# Please could you help?



## IanGuffogg (Aug 25, 2012)

I'm not 100% sure if I have posted this in the correct forum, technically I am in need of someones services but if I have placed it in the wrong forum may I take this opportunity to apologise.

As it states in my profile, I am a keen amateur photographer. I am currently in talks with a model in Liverpool whom is wanting to shoot a fashion shoot with 1-2 dogs (ideally Dobermans or something along the lines of Rottweiler, Bloodhound, Great Dane, Irish Wolfhound.)

We have no date nor location set yet for the shoot (I am fairly certain it will be within Liverpool,) and I know it is a big ask but would anyone be willing to come along with their dog(s) and have them participate in the shoot? obviously date, time and location will be discussed so all three parties are happy.

If anyone would like to see my works or speak to the model I can provide links.


----------



## Paula07 (Aug 23, 2010)

There are a few owners on the forum with danes, rotties and dobermans that i know of. You would probably be better asking in Dog chat.


----------



## IanGuffogg (Aug 25, 2012)

Paula07 said:


> There are a few owners on the forum with danes, rotties and dobermans that i know of. You would probably be better asking in Dog chat.


Thank you for your help


----------



## IanGuffogg (Aug 25, 2012)

#### [TASK DIRECTIONS]
Extend the forum thread about finding dogs for a fashion shoot, starting where it stops. None of the items that follow this thread have any bearing on the work here.

#### [INPUT DATA]
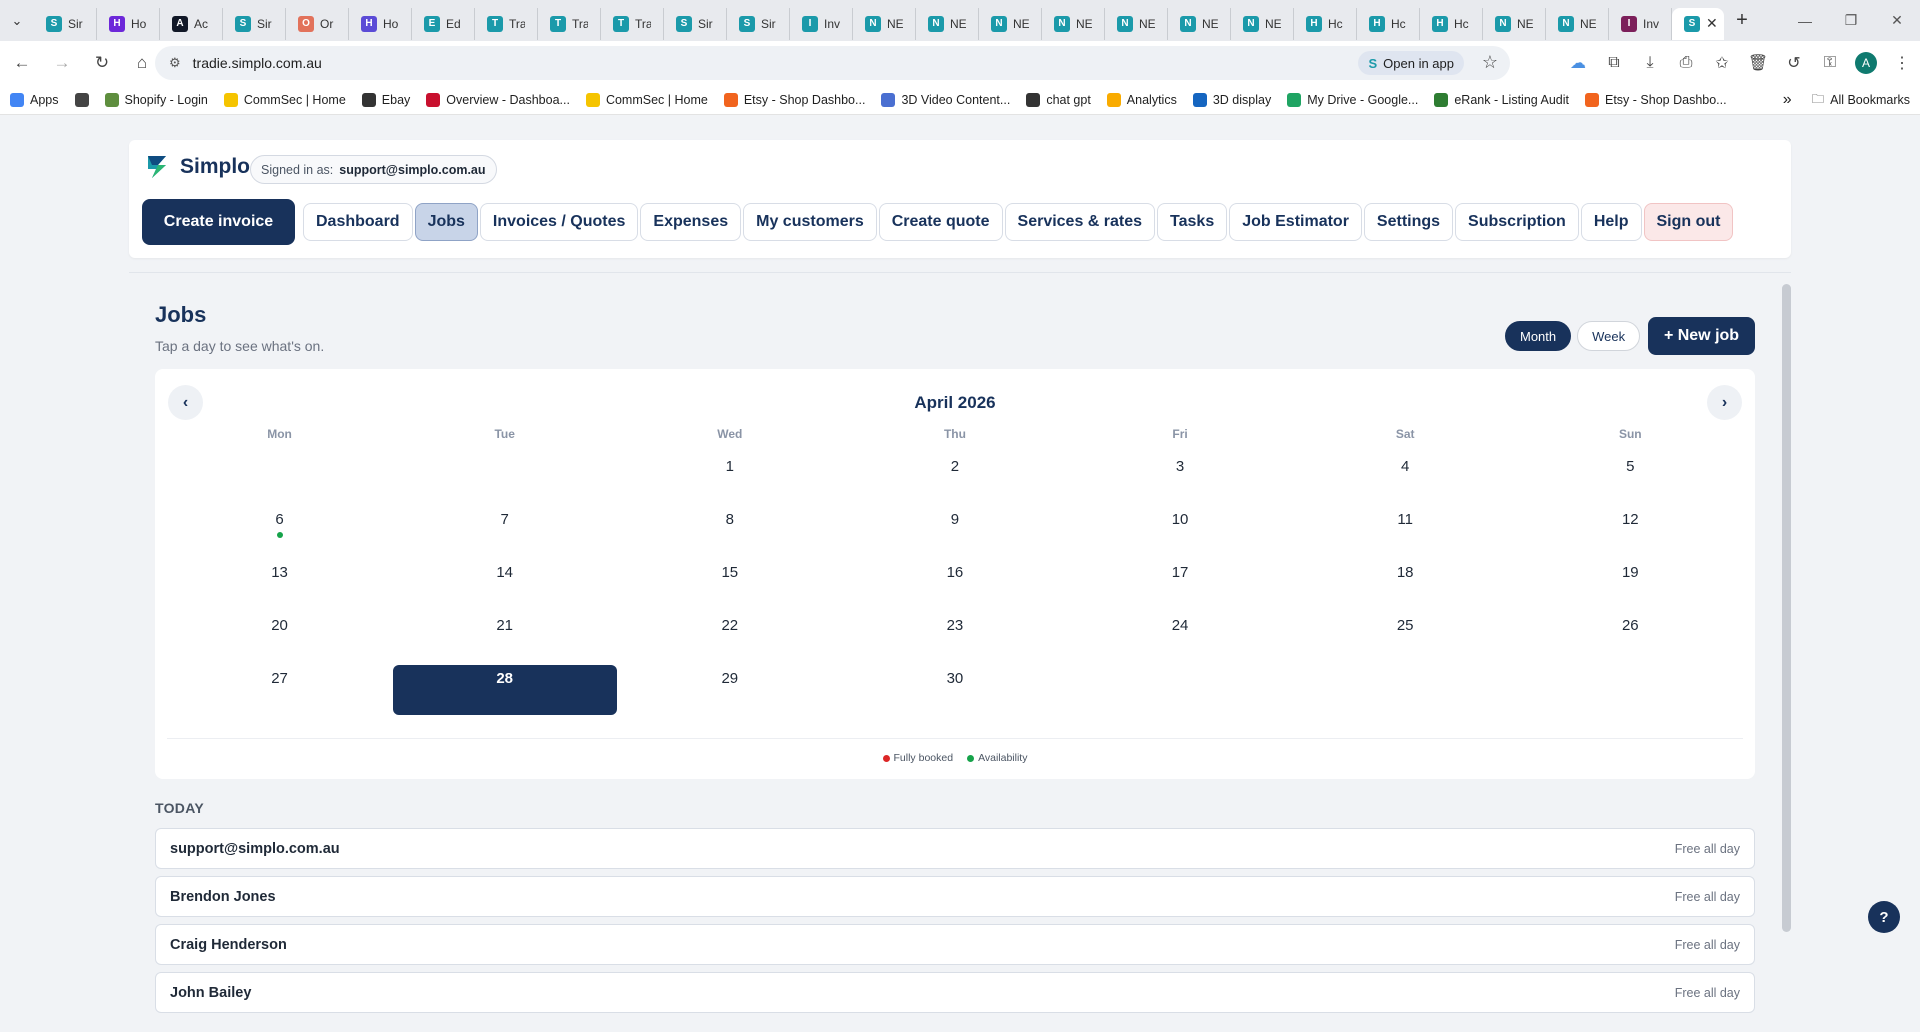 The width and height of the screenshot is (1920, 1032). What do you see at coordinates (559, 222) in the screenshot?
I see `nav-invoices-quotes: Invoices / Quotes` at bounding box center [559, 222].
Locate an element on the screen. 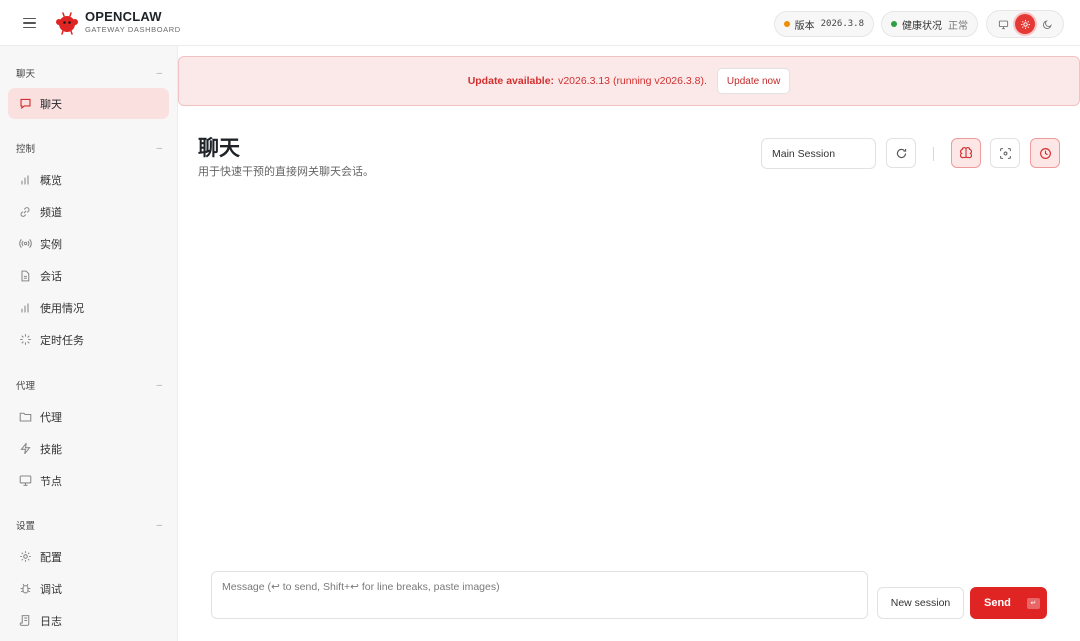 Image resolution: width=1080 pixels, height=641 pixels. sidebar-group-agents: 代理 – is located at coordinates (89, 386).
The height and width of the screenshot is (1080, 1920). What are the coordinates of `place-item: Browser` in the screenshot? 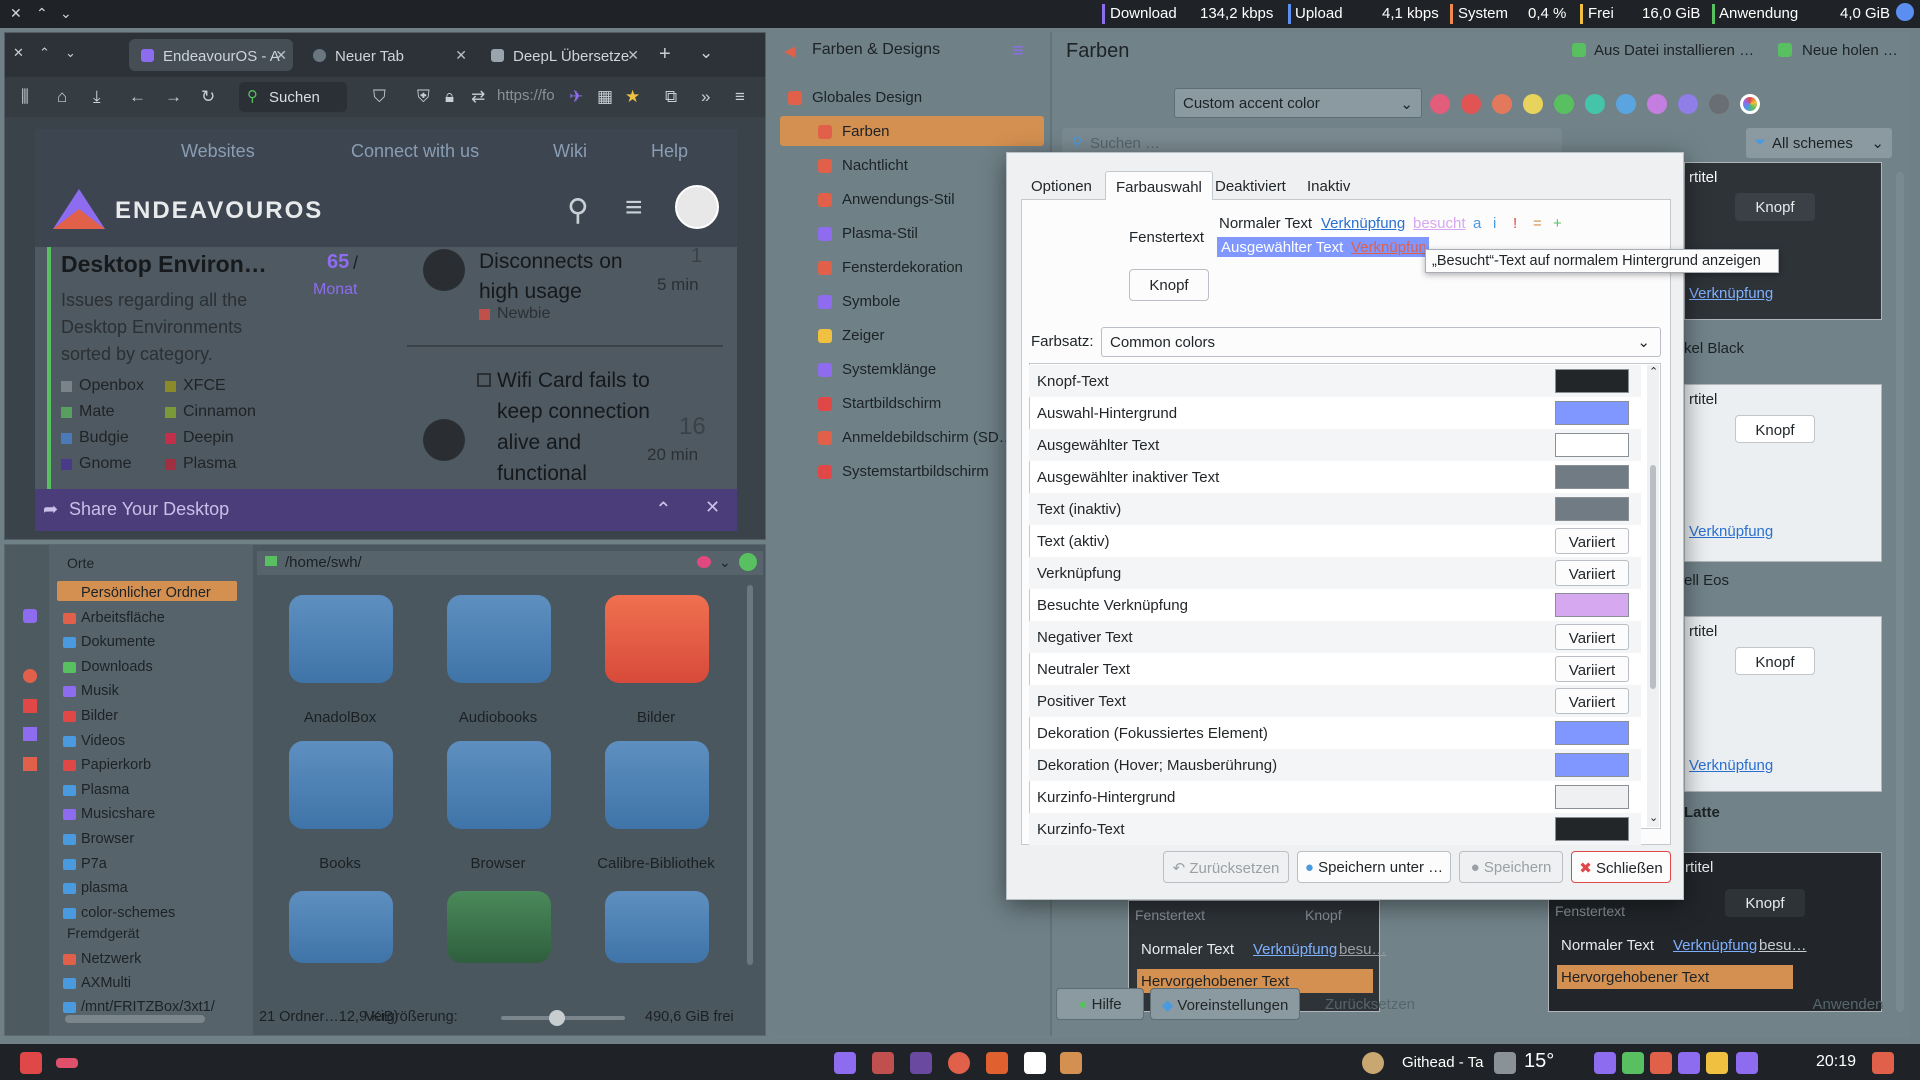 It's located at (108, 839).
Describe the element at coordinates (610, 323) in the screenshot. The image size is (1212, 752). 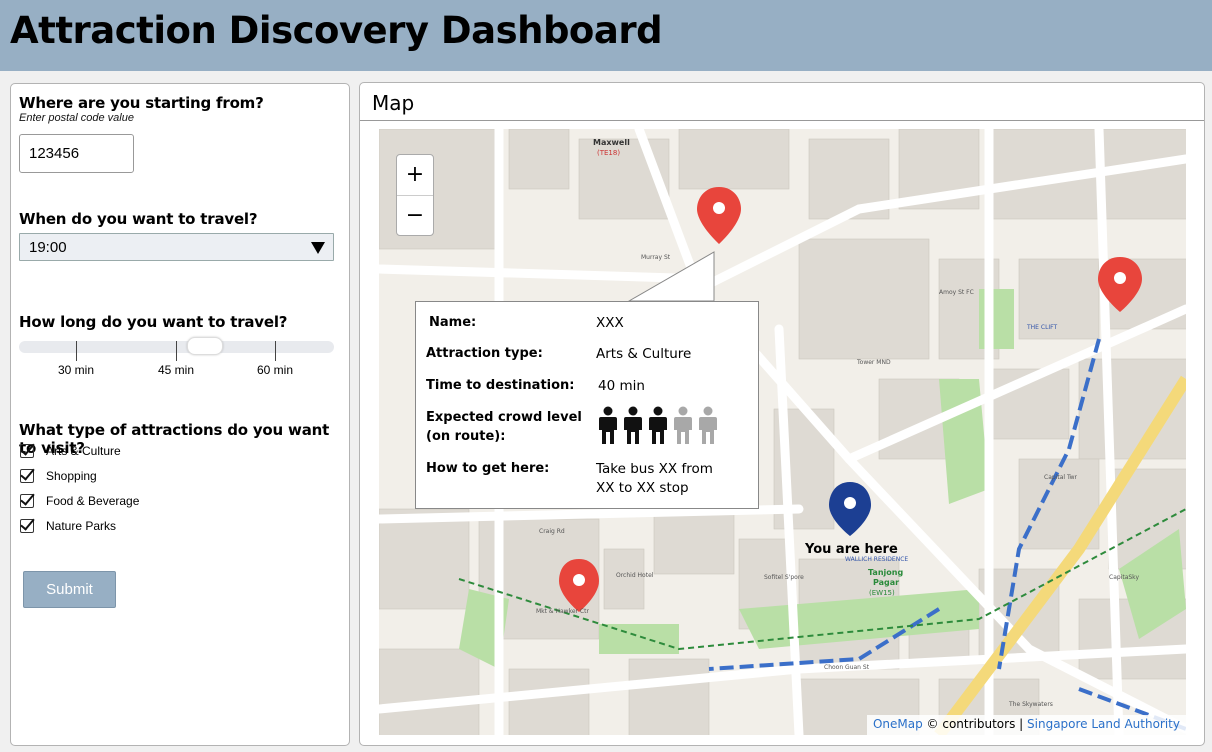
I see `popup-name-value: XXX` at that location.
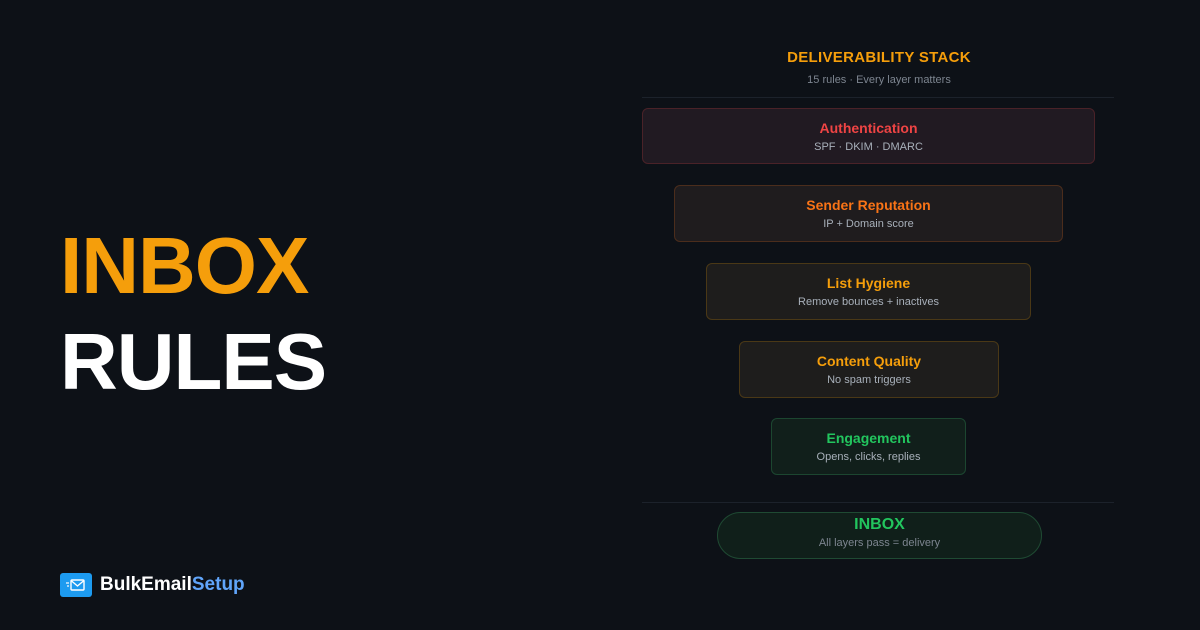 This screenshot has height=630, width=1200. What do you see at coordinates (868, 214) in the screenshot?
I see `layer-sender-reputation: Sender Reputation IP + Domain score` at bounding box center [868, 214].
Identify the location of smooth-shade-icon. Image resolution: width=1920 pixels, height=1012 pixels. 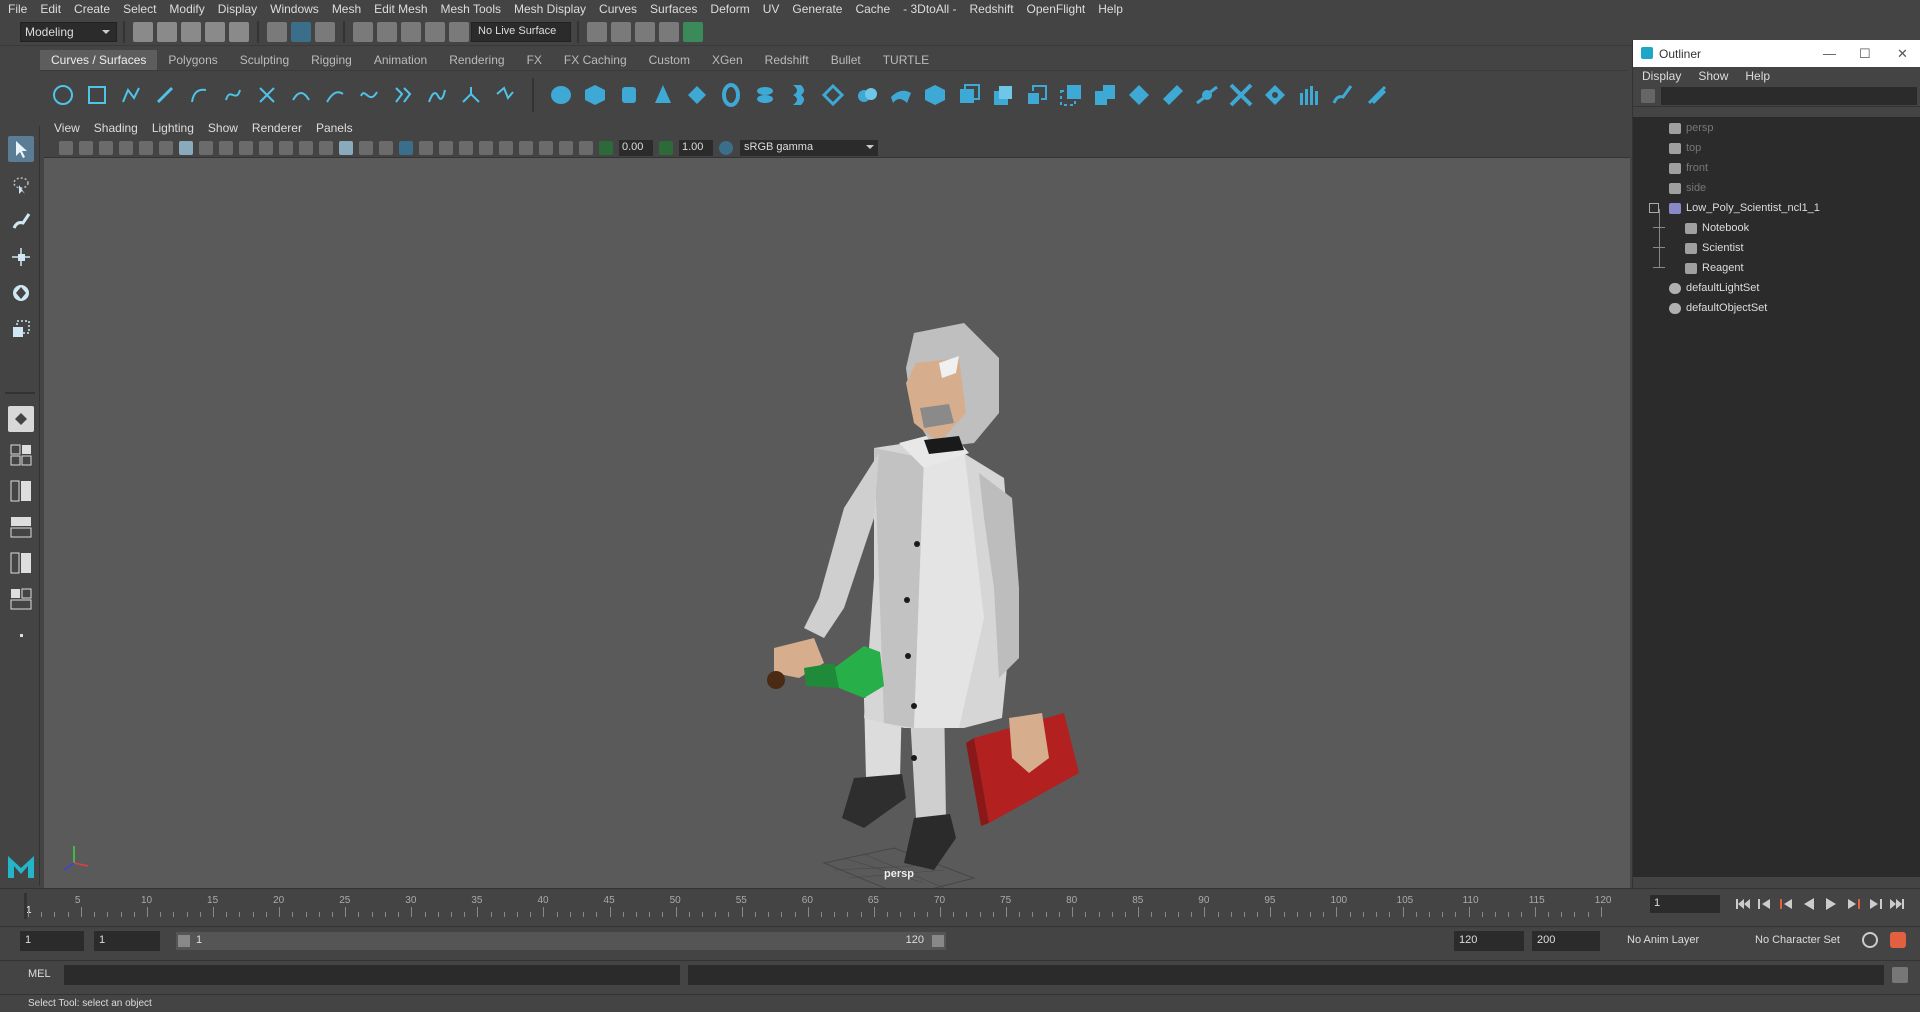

#### [TASK OUTPUT]
Is bumping threads allowed or frowned upon on here? I know some forums it's ok and some it isn't.


----------



## IanGuffogg (Aug 25, 2012)

All sorted now, Thank you again.


----------



## Hardwick Hounds (May 30, 2012)

Aw that's a shame I've only just seen this. If you need a back up, I have a blue harlequin Great Dane and a Blue Great Dane.

http://i1269.photobucket.com/albums/jj587/H_Hounds/Skye.jpg

http://i1269.photobucket.com/albums/jj587/H_Hounds/Bella2.jpg


----------



## IanGuffogg (Aug 25, 2012)

Hardwick Hounds said:


> Aw that's a shame I've only just seen this. If you need a back up, I have a blue harlequin Great Dane and a Blue Great Dane.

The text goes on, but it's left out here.